The cairn is fairly ruined and shows very little of the features recorded during its 1836 excavation by the pioneering Yorkshire Geologist, John Phillips. His account is given below.
Near the line of the road which has been mentioned, a conspicuous object for many miles round, was the large conical heap of stones called Obtrush Roque. In the dales of this part of Yorkshire we might expect to find, if anywhere, traces of the old superstitions of the Northmen, as well as their independence and hospitality, and we do find that Obtrush Roque was haunted by the goblin. But ‘Hob’ was also a familiar and troublesome visitor of one of the farmers, and caused him so much vexation and petty loss, that he resolved to quit his house in Farndale and seek some other home. Very early in the morning, as he was trudging on his way, with all his household goods and gods in a cart, he was accosted in good Yorkshire by a restless neighbour, with “I see you’re flitting.” The reply came from Hob out of the churn – “Ay, we’re flutting.” Upon which the farmer, concluding that change of air would not rid him of the daemon, turned his horse’s head homeward. This story is in substance the same as that narrated on the Scottish Border, and in Scandinavia; and may serve to show for how long a period and with what conformity, even to the play on the vowel, some traditions may be preserved in secluded districts.
This goblin-haunted mound was elevated several feet above the moorland, and was covered with heath. Under this was a great collection of sandstones loosely thrown together, which had been gathered from the neighbouring surface. On removing them, a circle of broader and larger stones appeared set on edge, in number 25, or, allowing for a vacant place, 26. Within this was another circle, composed of smaller stones set edgeways, in number 25 or 26 ; and the centre of the inner space was occupied by a rectangular kist, composed of four flagstones set edgeways. The sides of this cyst pointed east and west and north and south ; the greatest length being from east to west. On arriving at this fortunate result of our labour, our expectations were a little raised as to what might follow. But within the kist were no urns, no bones, no treasures of any kind, except a tail-feather from some farmyard chanticleer. The countrymen said this place of ancient burial had been opened many years ago, and that then gold was found in it. It seemed to us that it must have been recently visited by a fox.

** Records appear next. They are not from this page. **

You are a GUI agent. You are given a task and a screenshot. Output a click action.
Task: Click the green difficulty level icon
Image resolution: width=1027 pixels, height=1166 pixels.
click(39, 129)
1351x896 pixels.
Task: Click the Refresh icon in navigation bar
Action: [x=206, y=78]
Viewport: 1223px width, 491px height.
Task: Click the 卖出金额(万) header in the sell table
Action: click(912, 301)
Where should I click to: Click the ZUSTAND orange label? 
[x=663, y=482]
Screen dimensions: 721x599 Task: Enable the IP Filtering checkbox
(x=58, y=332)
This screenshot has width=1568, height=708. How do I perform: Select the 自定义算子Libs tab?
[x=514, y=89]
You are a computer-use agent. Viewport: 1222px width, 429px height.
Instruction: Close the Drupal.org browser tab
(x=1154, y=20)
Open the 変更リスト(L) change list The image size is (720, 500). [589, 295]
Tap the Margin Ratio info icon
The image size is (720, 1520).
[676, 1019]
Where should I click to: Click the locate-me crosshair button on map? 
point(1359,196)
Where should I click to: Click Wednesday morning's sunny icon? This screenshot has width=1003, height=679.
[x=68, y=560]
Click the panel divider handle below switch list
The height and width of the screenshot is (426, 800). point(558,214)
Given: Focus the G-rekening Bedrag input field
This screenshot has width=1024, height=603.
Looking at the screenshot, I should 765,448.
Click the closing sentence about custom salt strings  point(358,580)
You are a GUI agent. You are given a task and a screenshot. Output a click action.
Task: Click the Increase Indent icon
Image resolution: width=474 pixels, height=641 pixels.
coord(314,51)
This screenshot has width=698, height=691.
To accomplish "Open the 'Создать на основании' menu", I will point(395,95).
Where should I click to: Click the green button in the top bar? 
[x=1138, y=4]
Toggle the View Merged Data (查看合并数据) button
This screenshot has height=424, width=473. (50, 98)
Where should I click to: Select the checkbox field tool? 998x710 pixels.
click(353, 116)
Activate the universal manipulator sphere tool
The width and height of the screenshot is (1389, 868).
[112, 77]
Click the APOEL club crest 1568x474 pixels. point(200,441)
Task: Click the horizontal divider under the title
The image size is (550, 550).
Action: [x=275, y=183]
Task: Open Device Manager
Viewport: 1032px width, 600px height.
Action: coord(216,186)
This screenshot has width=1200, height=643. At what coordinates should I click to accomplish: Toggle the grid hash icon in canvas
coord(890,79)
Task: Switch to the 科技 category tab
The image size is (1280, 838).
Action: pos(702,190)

Considering the position of the kist, set with careful attention to the cardinal points; the two circles of stone; the number of these stones, which if completed appeared to be 26; it seemed not unreasonable conjecture, that the construction contained traces of astronomical knowledge, of the solar year, and weekly periods. I dare not confidently affirm this. Was this a relique of an early British chief, or of a later Scandinavian warrior ? for such circles have been raised in Scandinavia and the Orkney Islands by the Northmen, and this is a district which the Northmen colonized. A similar circle of stones occurs at Cloughton near Scarborough.